Many music scholars argue that African American spirituals represent the first indigenous form of music to emerge in North America (Native American music doesn’t count, apparently). Composed by slaves and passed orally from region to region and generation to generation, they were products of a distinctively American condition and experience.
These same scholars also acknowledge the influence of inherited sources. Slaves brought with them from Africa their own musical traditions, including forms of dance and song that were used in religious ceremonies. Scholars have found vestiges of these traditions, such as the ring dance, within American spirituals.
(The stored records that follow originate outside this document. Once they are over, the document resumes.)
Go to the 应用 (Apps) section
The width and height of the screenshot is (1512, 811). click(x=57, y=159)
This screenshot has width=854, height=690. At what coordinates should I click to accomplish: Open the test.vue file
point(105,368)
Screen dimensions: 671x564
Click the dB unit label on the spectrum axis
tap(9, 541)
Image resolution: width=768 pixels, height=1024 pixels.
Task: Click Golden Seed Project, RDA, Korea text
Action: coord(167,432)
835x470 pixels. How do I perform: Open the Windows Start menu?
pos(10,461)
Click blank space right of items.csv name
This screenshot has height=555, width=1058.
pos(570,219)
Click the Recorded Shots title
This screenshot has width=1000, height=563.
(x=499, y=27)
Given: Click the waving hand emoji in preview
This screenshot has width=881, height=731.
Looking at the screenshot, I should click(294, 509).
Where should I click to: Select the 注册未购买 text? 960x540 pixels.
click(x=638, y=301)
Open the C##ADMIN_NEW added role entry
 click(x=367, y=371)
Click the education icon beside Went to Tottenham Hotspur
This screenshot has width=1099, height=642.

Scholars have also emphasized the influence of evangelical Christianity, especially the type of evangelical Christianity that filled the camp revivals of the early 19th century. In many instances, slaves were first introduced to Christianity through these revivals. In addition, the denominations at the center of these revivals, such as the Baptists and Methodists, were among the first to embrace the “responsibility” of carrying Christianity to the slave quarters. Moreover, their enthusiastic forms of worship and their underlying belief that believers should vent rather than suppress their religious emotions distinguished these revivals. Revival Christianity celebrated the authenticity of individual religious experience and the authority of individual religious interpretation. Believers were taught to trust their religious feelings and voice them.
For recent slave converts, the message within this particular set of Christian beliefs was empowering. It taught them to trust their feelings and give voice to them in song. Spirituals consequently became an important part of African American religious experience, yet it would be another half-century before these spirituals found an audience in the larger American culture.